I'm now 9 days post-op. While in the hospital, my doctor had started me on steroids, Decadron, because the pain was very bad. At discharge, they prescribed a tapering dose of it, which I'm scheduled to be done with in two days.
Last night, I went to bed at around 9 pm. I was exhausted and fell asleep immediately. Well, a couple of hours later I wake up with what I can only describe as an out-of-body experience. I felt like the walls were closing in on me, and I felt like someone was in the room with me standing over me. I tried to scream but couldn't get the words out. Somehow I finally mustered up the energy to crawl out of bed and ran downstairs to my husband. I insisted I could NOT go back to sleep. I should mention that the last dose of Oxycodone, Flexeril, or Valium I had taken was the previous day. Yesterday I only took my steroids and some Motrin. I proceeded to take my last dose of steroids for the night along with another Motrin, thinking maybe the pain was getting to me. I finally decided to attempt to sleep again by about 1:30. I took a valium before going to bed, because I was so nervous about the same thing happening. Sure enough, I woke up at 3:30am and the same thing happened again. This time, in my mind, my hubby was holding me down. I kept telling him I need to call 911 and I was trying to reach for the phone, but he wouldn't let me. I felt like he was trying to smother me. I screamed out, "no Justin, don't hold me down!" To which he replied, I'm not doing anything to you, and I realized it had happened again. I called the dog up on the bed because I was so freaked out, and I slept with my arm around the dog the rest of the night.

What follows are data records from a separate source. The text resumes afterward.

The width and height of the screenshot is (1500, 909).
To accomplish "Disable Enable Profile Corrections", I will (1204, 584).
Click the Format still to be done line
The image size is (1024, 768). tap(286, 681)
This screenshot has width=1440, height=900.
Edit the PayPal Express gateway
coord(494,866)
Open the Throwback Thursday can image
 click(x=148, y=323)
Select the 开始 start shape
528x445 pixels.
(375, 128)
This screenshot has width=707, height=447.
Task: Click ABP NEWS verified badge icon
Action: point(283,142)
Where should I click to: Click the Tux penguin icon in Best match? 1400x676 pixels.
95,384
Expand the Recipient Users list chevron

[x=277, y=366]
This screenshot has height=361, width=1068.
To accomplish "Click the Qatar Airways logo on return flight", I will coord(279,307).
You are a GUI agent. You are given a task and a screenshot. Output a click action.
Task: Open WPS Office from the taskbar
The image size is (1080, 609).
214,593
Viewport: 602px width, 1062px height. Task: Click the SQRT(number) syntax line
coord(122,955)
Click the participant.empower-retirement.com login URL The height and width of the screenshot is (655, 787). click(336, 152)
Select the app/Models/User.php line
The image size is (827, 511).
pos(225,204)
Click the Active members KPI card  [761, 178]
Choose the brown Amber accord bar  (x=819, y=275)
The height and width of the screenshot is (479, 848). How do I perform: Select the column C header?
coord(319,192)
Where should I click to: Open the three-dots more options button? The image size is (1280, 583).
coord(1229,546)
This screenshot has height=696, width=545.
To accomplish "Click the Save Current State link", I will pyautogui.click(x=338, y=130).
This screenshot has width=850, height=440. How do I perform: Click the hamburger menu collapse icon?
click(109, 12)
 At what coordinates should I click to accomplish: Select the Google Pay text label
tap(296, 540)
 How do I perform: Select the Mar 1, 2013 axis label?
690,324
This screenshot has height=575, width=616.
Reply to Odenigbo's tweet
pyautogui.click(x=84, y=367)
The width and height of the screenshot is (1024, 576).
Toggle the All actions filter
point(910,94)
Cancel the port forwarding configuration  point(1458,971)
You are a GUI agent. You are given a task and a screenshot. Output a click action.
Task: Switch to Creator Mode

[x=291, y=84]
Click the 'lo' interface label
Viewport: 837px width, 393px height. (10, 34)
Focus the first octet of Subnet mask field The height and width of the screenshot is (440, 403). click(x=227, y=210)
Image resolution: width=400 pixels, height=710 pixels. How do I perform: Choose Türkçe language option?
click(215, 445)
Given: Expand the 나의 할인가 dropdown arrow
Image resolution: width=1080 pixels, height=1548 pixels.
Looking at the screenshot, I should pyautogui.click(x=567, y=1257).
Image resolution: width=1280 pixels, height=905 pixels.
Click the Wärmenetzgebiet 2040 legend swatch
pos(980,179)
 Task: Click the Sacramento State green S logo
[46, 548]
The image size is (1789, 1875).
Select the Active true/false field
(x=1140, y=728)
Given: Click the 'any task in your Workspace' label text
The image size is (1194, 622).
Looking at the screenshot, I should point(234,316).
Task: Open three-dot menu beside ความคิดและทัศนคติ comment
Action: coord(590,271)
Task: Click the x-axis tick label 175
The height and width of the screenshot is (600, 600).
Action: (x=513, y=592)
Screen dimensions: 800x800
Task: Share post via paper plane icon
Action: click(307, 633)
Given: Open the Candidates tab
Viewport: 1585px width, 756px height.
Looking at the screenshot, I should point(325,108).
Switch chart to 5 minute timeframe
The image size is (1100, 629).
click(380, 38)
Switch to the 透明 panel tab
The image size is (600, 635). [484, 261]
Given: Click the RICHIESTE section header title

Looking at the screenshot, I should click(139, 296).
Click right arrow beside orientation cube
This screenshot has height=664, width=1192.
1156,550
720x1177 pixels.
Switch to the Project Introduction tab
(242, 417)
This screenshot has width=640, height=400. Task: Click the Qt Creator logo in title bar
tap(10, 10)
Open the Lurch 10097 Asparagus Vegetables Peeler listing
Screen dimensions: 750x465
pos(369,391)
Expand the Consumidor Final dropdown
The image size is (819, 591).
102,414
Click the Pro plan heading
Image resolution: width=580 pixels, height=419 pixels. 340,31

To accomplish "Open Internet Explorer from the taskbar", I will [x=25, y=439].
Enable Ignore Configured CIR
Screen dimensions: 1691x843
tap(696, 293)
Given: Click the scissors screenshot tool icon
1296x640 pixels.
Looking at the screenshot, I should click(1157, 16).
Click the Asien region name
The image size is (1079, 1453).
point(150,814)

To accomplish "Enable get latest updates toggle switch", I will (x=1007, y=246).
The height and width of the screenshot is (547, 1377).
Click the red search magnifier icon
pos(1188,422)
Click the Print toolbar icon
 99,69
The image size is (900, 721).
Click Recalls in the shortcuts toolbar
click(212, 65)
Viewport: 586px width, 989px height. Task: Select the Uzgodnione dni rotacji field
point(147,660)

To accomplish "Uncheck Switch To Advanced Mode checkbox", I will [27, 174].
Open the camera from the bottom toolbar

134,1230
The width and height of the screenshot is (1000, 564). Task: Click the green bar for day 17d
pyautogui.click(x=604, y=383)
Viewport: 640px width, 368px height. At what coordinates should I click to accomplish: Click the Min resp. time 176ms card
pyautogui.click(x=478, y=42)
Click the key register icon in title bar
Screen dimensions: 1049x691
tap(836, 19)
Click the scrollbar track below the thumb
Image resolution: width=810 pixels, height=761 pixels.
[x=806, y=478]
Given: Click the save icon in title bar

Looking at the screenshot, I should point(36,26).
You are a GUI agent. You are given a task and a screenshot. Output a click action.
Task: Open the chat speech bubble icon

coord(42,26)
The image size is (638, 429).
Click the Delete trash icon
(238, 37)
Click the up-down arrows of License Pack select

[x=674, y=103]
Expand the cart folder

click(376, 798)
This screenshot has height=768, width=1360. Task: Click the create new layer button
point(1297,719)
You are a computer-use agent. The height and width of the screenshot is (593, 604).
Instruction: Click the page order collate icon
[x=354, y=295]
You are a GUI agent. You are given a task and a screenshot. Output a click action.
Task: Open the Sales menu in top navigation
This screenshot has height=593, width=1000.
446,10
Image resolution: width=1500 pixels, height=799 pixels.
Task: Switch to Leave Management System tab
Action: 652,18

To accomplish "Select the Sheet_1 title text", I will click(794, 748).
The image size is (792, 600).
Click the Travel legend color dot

I have a call in to my doctor about this, because if it IS the steroids, I refuse to take them again. Screw tapering off of them! I spent about half the night feeling my heart race and wondering if I should go to the ER. I've never experienced anything like this. Do you think this is from the steroids or possible withdrawl from the pain meds and muscle relaxants? I'm so afraid to go to sleep again, because I'm terrified of it happening again.